Another family sold their home because their son had serious health problems. Their home, in the South, had a black mold problem. It became clear that unschooling on the road was a pathway toward much needed healing and relief for this family.  Over the months, we’ll also travelled with a single mom who needed the anonymity of the road to leave an abusive relationship.  Our story isn’t as dramatic as, nor did we sell our house and all of our belongings. Looking back, however, I can see that we, too, left for reasons that included healing, re-imagining our way of being as a family, and being open to where the Spirit lead us, as we unhooked from the life we knew. 

In the faith community I served for twelve years, I continually asked the congregation: “Where is love calling us/you next?” And I always reminded the congregation that they could substitute “God” or “life” for love, if that made the question resonate more, but the essence of the question remained: what are you noticing about how the Spirit is stirring in your life? Where is that Spirit calling you?  

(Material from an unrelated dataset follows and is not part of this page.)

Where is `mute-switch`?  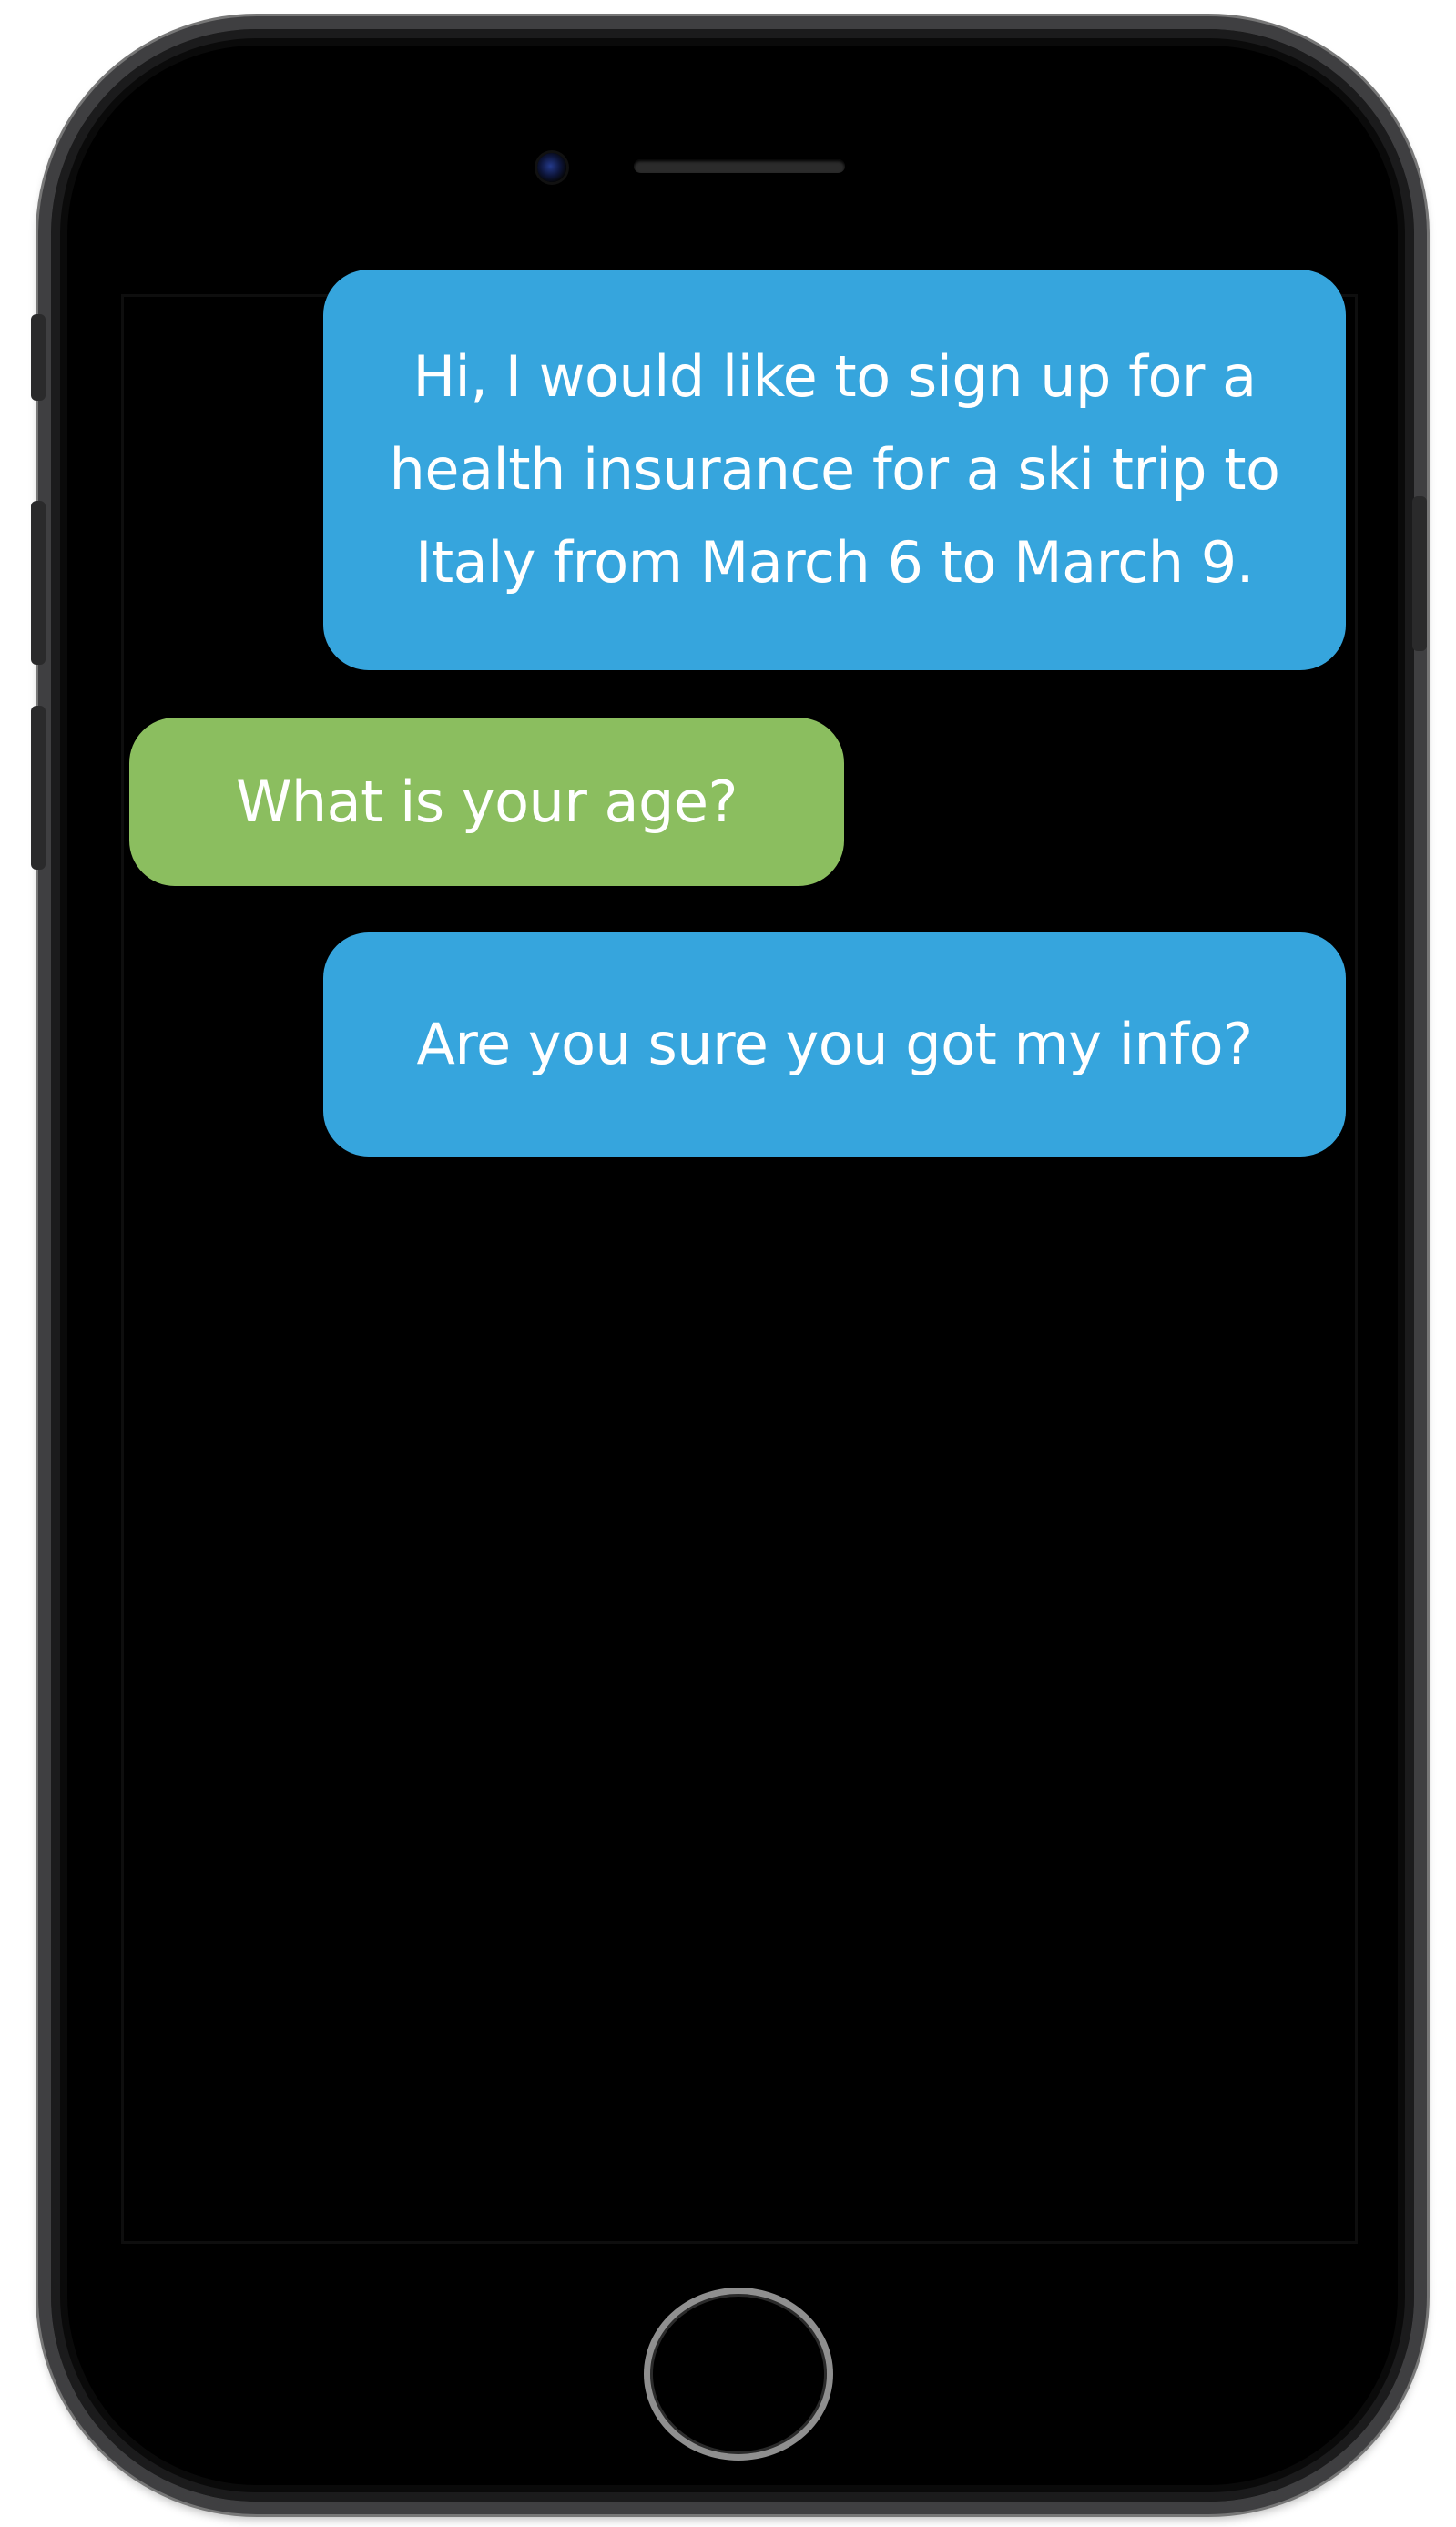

As I think about our family and the families we are traveling with (and many of the families we’ve met over the months), I wonder if it’s love that is at the heart of our decisions, if it’s love that propelled us out the door of our homes, our jobs, our old lives? To be clear, this is certainly not a romantic-comedy, Hallmark, gushy-gushy love, but a love that knows life is precious and fleeting. This is a love that looks death – or death-like circumstances – squarely in the face, that doesn’t shy away from what is, and what might be. This is a love that is willing to make hard choices, that prompts us to speak our deepest and truest wants. This is a love that forces us to try something new because what currently is, just isn’t working anymore. In other words, this is a love that is intimately aware that nothing is promised in this life; this is a fierce, burning love that recognizes all we have – our breath, our bodies, our possession – is on loan from the universe itself and will be returned soon enough. And when this love beckons, or opens a door, or plants a seed in us, we follow, we step through, we water and nurture the seed.

I think some form of this love animates many of the families we’ve met (including us), and the choices we’ve all made. We know that we can’t outrun death, but the knowledge of our own mortality forces us to make choices that lead to greater life and love. This can happen whether or not one is on the road.  It can happen anywhere, anytime.  Said another way, love can’t stop death, but death can give love its deepest roots.  In one way or another, many of these families, including our, to some extent, were living in situations where death or death-like circumstances were present – clear that a job no longer fit, that a child’s welbeing was the highest priority, that we wanted to live more deeply before we died, and couldn’t do that without making a significant change..

Truly grasping our finitude and holding it close can be fuel for selling homes, for hitting the road,  for making life changes. We do these things in order to unearth a deeper yes, to grab ahold of a new way of being in the world, to take the journey we will delay no longer.

Note: The internet is pretty slow here; I wanted to share some pictures, but that will have to wait!